Plus, if you invest in a high-end gaming PC, you’ll also have a versatile machine that can power through video editing, graphic design and just about any other productivity task. We don’t yet know exactly what the PS5 can do, but most consoles focus on playing games and streaming media.
PS5 vs. PC: Games
As with any choice of two platforms, the decision between PS5 vs. PC really comes down to which games you want to play.

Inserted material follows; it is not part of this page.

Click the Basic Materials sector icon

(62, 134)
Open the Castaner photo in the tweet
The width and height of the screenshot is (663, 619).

PC is the clear winner here in terms of sheer volume, as there are thousands upon thousands of titles available on storefronts such as Steam, Origin, Battle.net and the Epic Games Store. The best PC games span decades, from classics like World of Warcraft and Quake to modern AAA hits such as Control, Grand Theft Auto V and Red Dead Redemption 2. And with Sony’s PlayStation Now service, you can even stream PlayStation titles such as Horizon Zero Dawn and Uncharted: The Lost Legacy to your PC.

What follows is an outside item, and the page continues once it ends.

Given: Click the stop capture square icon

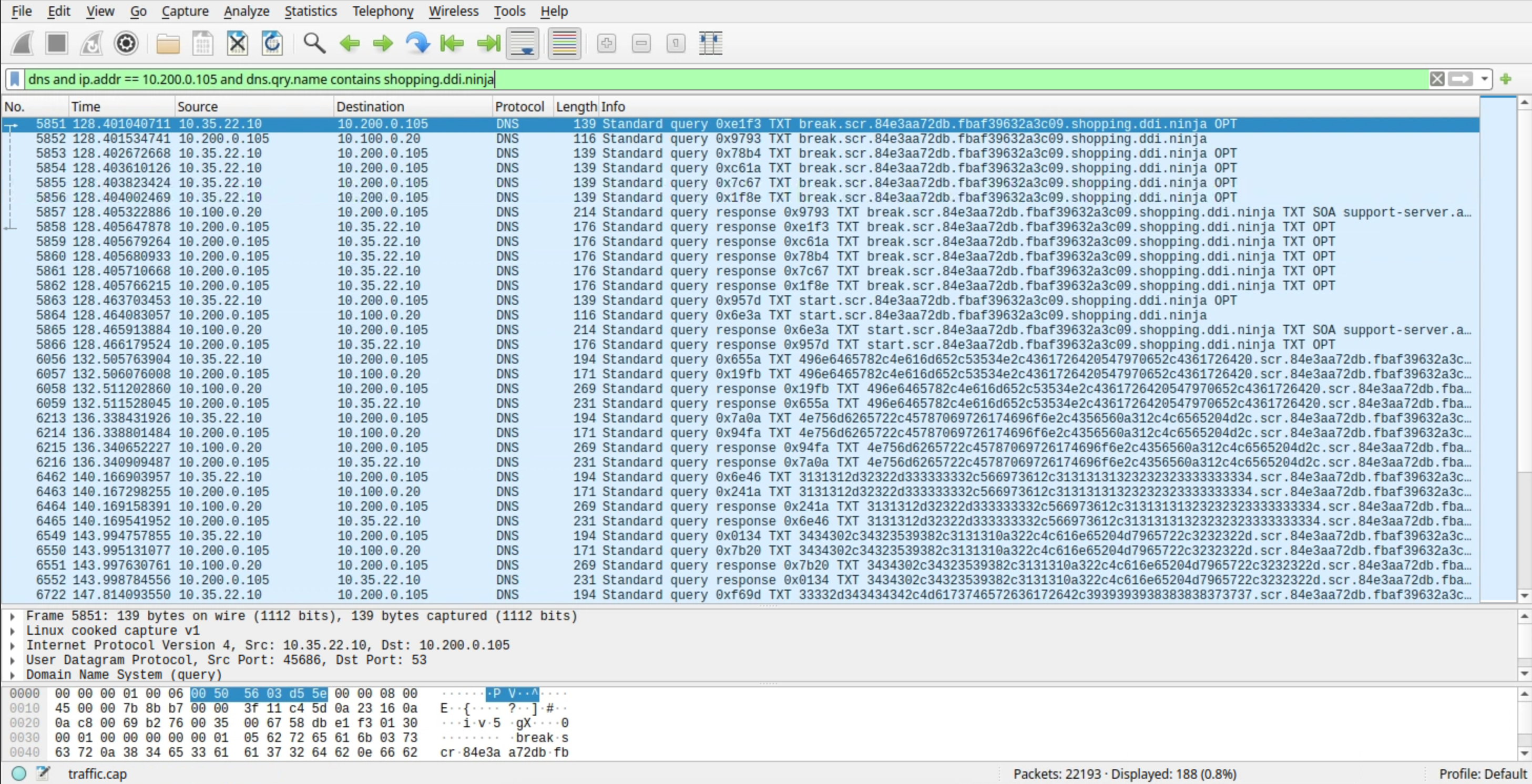Looking at the screenshot, I should tap(57, 44).
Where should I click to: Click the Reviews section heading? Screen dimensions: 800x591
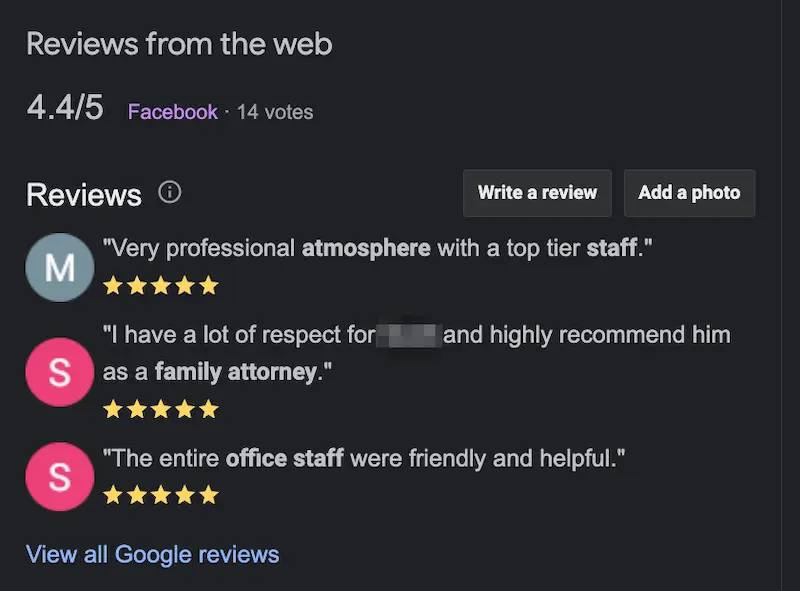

The library of PS5 games is slowly taking shape, with third-person shooter Outriders, and melee-looter Godfall among the console’s first confirmed titles. The PS5 will also be backwards compatible with PS4 titles, so you’ll be able to play favorites such as Spider-Man, The Last of Us and God of War on Sony’s new console. But the real reason to invest in a PS5 is the promise of more exclusive Sony games. So if you’re looking forward to sequels in franchises such as Horizon and Uncharted, the PS5 will likely be your best bet.
PS5 vs. PC: Outlook
The PS5 isn’t out yet, and its price and specific features are still largely a mystery. But if you’re not willing to pay more than $500 for a gaming machine, or simply love Sony games like God of War, Spider-Man and Uncharted, the PS5 is probably for you.
But if you want a ton of choice, from the price and power of your machine to a near-endless library of games from all eras, a good gaming PC is the way to go. You can buy or build anything from a humble living room box to a beastly 4K ray tracing powerhouse, and can always upgrade your investment as better components come out. And thanks to PlayStation Now, you can even play select PlayStation titles on PC.
As with any decision between console and PC, deciding between PS5 and a gaming computer ultimately comes down to convenience and cost vs. flexibility and power. There’s no wrong choice — just the one that fits your gaming habits (and budget) best.